In line with the Obama administration’s plan to impose a cap on executive pay for firms that take government aid money, Elliott is calling for a limit to be placed on the salaries of Australian bank executives. He argues that the multi-million dollar pay packets currently being handed out to the banking industry’s top echelon cannot be justified in these tough times.

Elliott, son of former Liberal Party president, John Elliott, maintains that bank funding and deposit government guarantees means risk is now being carried by taxpayers, which renders bank executives “public servants”.

The amount of the salary cap is at this stage irrelevant, says Elliott. “It’s more the symbolism, which says, you’re now effectively a public servant.

“The moment you don’t want to be a public servant and you reckon that your bank can wash its hands of government support you can pay yourself whatever you want.”

While Australian banks have not yet had to resort to US and UK style bailouts or nationalization Elliott argues that the Federal Government’s guarantee is a thinly disguised bailout.

Claiming that bankers spend much of their time lobbying the Federal Government and boasting about what a great job they’re doing and bemoaning the awful state of affairs in the international credit markets, Elliott declares “I think it’s wrong”.

“I’m a complete free marketer,” he says.

“I don’t have any quarrel with people earning millions of dollars.
But I do have a problem when as a taxpayer I’m the one paying for it.”

Elliott is happy to see CEOs receiving generous salaries when they’re doing a great job. But he maintains that when a company gets to the stage where it can’t function without the government propping it up it loses the right for its top executives to earn massive amounts of money.

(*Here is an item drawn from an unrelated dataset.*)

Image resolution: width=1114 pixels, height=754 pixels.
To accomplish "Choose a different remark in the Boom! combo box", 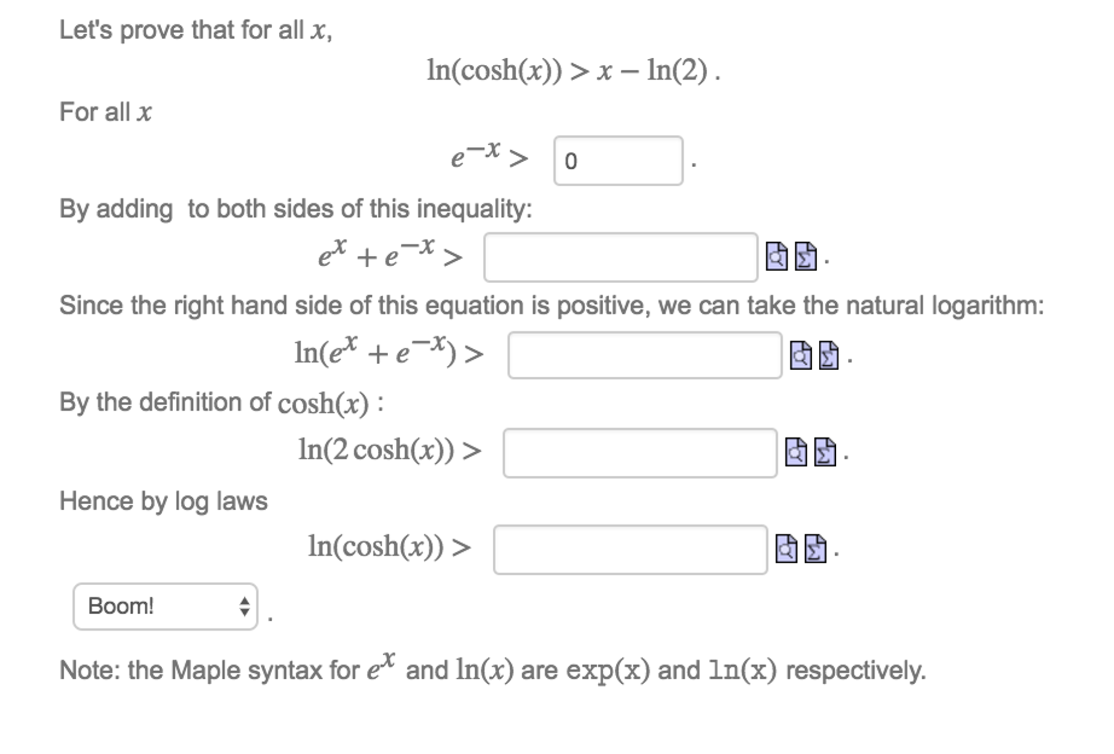I will pyautogui.click(x=165, y=606).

He refers to car dealers (some of whom have been bailed out by government) and the commercial property industry (which is on the cards for a bailout) saying that the executive salary cap argument should extend to any firm that requires a government bailout.

“What the government doesn’t understand is that it’s putting banks in a privileged position and putting all the non-banks out of business,” he told Lending Central.

“When this credit crisis is over the banks will be so strong because all their competition will be gone.”

Elliott does not support the call for a ban on golden parachutes, which have been described as “indecent, excessive, unnecessary payments that foster greed or are a function of greed” by Philip Higginson, managing director of ProNed Australia, who last week launched a survey of company directors.

Arguing in favour of golden parachutes Elliott maintains that they are a valid incentive for executives to join a company that may have only a 50/50 chance of survival through no fault of theirs.

What do you think, should there be a cap on bank executives’ salaries or can you see justification in them remaining unrestricted?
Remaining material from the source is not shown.